**ASSIGNED TASK**
Look through the data below for the line with "SOCIÉTÉ (921, 165)" and the line with "CULTURE (842, 165)", then output those two and all lines in between, exactly as written.

**SUPPLIED RECORDS**
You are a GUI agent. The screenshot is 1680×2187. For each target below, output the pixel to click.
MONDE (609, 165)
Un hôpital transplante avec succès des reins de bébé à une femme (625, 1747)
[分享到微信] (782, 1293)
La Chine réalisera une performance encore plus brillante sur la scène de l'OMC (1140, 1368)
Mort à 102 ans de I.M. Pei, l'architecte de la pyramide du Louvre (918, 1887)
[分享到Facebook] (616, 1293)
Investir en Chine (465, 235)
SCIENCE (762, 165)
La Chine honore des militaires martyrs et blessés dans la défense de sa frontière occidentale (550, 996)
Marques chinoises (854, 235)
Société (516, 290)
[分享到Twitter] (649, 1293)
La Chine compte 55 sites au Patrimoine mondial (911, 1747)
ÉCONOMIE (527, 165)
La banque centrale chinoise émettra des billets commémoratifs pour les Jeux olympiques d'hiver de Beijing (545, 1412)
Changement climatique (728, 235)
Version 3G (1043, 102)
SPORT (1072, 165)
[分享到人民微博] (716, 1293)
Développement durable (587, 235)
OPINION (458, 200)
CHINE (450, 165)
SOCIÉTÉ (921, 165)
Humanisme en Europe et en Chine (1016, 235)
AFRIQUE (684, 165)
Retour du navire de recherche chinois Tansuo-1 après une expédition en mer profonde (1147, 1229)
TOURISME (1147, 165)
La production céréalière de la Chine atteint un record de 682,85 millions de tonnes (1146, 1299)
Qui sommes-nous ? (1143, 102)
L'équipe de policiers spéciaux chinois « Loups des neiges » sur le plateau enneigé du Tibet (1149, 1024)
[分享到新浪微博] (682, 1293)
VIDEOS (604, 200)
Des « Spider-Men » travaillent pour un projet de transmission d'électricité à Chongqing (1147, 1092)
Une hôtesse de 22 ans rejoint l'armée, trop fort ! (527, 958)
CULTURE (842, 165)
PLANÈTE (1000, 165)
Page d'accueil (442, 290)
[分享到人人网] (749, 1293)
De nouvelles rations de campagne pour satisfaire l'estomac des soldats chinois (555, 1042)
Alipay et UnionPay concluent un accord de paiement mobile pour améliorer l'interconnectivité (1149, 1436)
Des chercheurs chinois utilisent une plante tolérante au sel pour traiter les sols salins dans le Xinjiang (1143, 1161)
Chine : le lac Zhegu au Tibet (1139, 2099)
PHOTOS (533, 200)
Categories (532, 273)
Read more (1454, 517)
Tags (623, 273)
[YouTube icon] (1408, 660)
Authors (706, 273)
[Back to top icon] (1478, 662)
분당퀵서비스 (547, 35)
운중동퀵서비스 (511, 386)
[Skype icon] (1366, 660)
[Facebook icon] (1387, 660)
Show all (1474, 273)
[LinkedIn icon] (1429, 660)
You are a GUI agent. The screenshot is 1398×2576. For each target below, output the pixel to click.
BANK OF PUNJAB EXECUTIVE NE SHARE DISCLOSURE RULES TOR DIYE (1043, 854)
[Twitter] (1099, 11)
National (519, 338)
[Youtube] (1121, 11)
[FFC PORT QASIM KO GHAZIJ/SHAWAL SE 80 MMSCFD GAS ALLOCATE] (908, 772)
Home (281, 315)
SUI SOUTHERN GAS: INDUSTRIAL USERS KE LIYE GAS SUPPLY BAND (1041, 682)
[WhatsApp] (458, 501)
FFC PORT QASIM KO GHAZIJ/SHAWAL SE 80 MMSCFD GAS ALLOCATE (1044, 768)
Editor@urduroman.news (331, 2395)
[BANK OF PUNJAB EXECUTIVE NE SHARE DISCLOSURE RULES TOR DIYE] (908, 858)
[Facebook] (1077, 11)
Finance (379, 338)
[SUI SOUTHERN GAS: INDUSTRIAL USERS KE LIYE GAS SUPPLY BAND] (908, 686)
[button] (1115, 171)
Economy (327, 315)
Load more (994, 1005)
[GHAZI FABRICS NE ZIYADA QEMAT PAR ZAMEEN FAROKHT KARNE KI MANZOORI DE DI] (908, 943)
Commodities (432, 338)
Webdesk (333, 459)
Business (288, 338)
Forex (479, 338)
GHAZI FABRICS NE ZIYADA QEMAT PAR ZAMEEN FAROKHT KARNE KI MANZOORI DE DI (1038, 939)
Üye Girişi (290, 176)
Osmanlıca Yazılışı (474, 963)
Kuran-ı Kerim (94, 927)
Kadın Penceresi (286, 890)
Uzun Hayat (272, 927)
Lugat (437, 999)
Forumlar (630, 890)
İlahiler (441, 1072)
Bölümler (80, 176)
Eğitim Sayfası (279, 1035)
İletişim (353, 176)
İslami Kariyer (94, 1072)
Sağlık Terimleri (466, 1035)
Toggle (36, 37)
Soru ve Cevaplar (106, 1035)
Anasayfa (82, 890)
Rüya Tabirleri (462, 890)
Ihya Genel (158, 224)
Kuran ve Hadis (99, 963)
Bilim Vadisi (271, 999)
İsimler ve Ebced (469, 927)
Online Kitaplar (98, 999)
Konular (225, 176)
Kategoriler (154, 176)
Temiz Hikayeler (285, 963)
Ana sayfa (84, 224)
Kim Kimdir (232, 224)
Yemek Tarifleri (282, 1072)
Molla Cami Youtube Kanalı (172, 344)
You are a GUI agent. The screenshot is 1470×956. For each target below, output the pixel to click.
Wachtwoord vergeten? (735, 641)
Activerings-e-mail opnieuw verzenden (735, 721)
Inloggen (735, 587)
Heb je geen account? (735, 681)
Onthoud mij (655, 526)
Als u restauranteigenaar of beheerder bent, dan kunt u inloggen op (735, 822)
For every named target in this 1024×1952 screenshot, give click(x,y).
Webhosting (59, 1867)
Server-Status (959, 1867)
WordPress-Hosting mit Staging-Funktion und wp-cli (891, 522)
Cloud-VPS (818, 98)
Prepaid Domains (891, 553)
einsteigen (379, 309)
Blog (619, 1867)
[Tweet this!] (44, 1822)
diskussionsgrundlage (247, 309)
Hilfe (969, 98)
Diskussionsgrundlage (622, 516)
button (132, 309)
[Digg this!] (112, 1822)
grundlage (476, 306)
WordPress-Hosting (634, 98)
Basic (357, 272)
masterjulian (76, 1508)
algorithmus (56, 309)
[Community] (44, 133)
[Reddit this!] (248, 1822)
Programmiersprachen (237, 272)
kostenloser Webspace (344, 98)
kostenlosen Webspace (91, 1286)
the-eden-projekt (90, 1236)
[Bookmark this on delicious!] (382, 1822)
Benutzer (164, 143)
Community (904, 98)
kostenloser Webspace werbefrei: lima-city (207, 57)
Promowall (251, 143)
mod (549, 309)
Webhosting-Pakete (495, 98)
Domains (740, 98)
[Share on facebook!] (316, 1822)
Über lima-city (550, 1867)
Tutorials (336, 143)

**TASK OUTPUT**
SOCIÉTÉ (921, 165)
Humanisme en Europe et en Chine (1016, 235)
AFRIQUE (684, 165)
Retour du navire de recherche chinois Tansuo-1 après une expédition en mer profonde (1147, 1229)
TOURISME (1147, 165)
La production céréalière de la Chine atteint un record de 682,85 millions de tonnes (1146, 1299)
Qui sommes-nous ? (1143, 102)
L'équipe de policiers spéciaux chinois « Loups des neiges » sur le plateau enneigé du Tibet (1149, 1024)
[分享到新浪微博] (682, 1293)
VIDEOS (604, 200)
Des « Spider-Men » travaillent pour un projet de transmission d'électricité à Chongqing (1147, 1092)
Une hôtesse de 22 ans rejoint l'armée, trop fort ! (527, 958)
CULTURE (842, 165)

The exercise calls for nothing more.